Talk:Mod:Az999HD

1.1 Part 1 (45%)

1.1.1 Formation and Hydrogenation of Cyclopentadiene Dimer (10%)

Nice work, the results are correct and the discussion is very interesting, the text is very neat, it flows very nicely and all the arguments presented are supported with literature and data from the computational analysis. (10/10%)

The study about the transition state is a very nice contribution to the exercise.

1.1.2 Atropisomerism in an Intermediate related to the Synthesis of Taxol (10/10%)

Well done realizing the different conformations for both molecules, the results are correct and the discussion about the different energy components very complete. (5/5%)

Nice discussion about the hyeprpstability of the alkenes and well done modeling the hydrogenated derivates to support the arguments. (5/5%)

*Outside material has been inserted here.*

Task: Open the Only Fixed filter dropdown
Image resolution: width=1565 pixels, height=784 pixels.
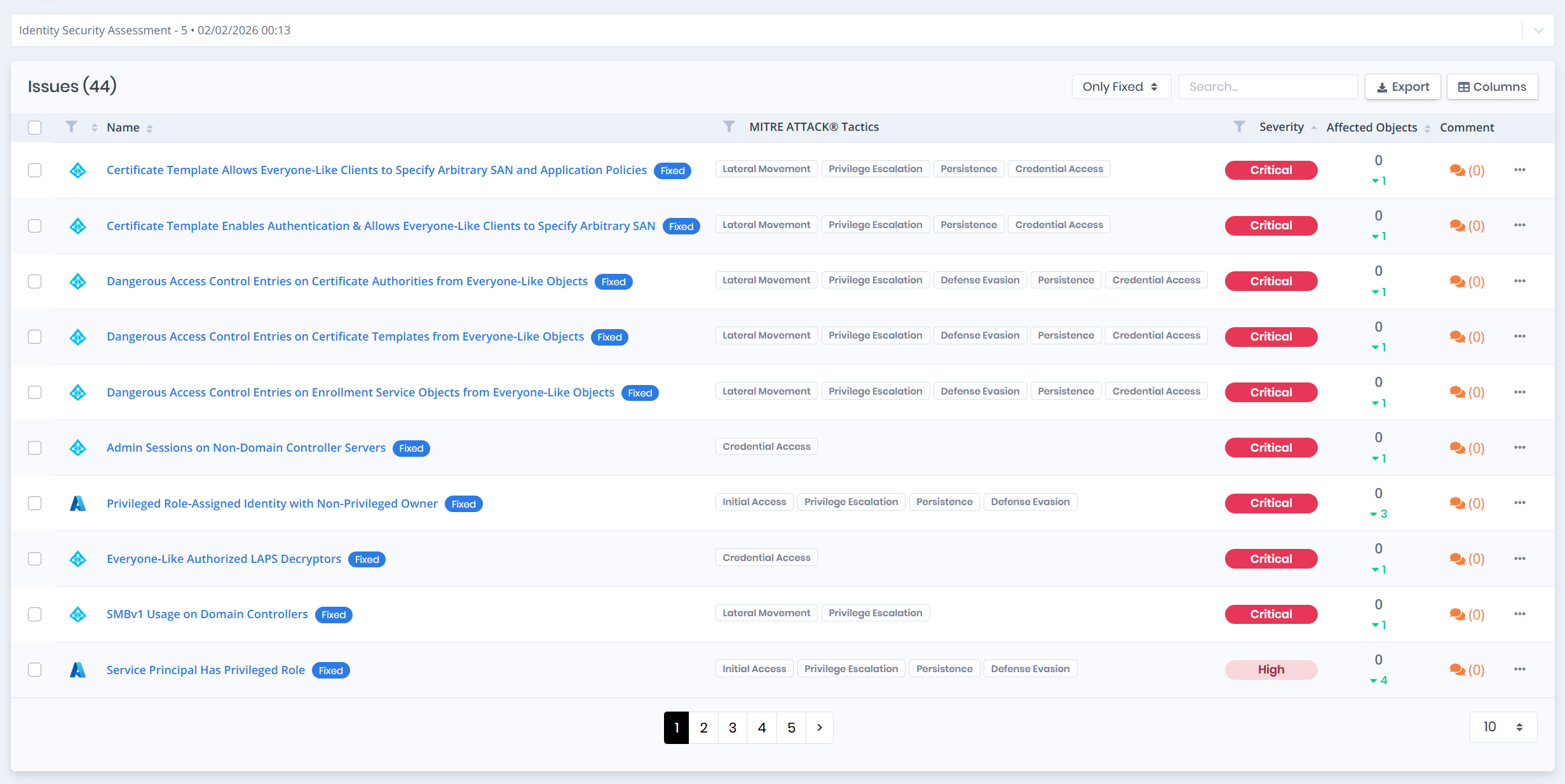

1.1.3 Taxol NMR - Spectroscopic Simulation using Quantum Mechanics (23/25%)

Well done modeling both compounds and explaining your choice, however, are you sure there is only one possible conformation for each? I believe you could have modeled a more stable configuration and discuss the energy differences. (3/5%)

Well done obtaining both spectra and comparing them in detail with literature values, the graphs you present are a very nice way to summarize the major deviations with literature values that you discussed very well. (20/20%)

1.2 Part 2 (55%)

1.2.1 The Crystal Structures of the Shi Catalyst and the Jacobsen Catalyst (5/5%)

Well done finding the crystal structure of the different catalysts and discussing the relevant parameters of each.

1.2.2 The Calculated NMR Properties of the Epoxides (5/5%)

Great job obtaining the spectra and comparing them in detail with literature values, again, nice way to represent the deviation from literature values and great discussion!

1.2.3 The Assignment of the Absolute Configurations for Alkenes 2 and 4 (35/35%)

Great work with the calculation of the OR, your calculated OR are very close to the literature values, well done! (15/15%)

Also, great work with the analysis of the vibrational circular dichroism.

Well done calculating the enantiomeric excess for the compounds, and comparing them with published results. (20/20%)

1.2.4 NCI and QTAIM Analysis for the Transition State (6/6%)

Very nice analysis of the non covalent interactions.

1.2.6 New Candidates (4/4%)

Good suggestion, well done rationalizing and presenting the different properties that make this compound suitable for this type of study.

General Comments: You have done an excellent work, congratulations!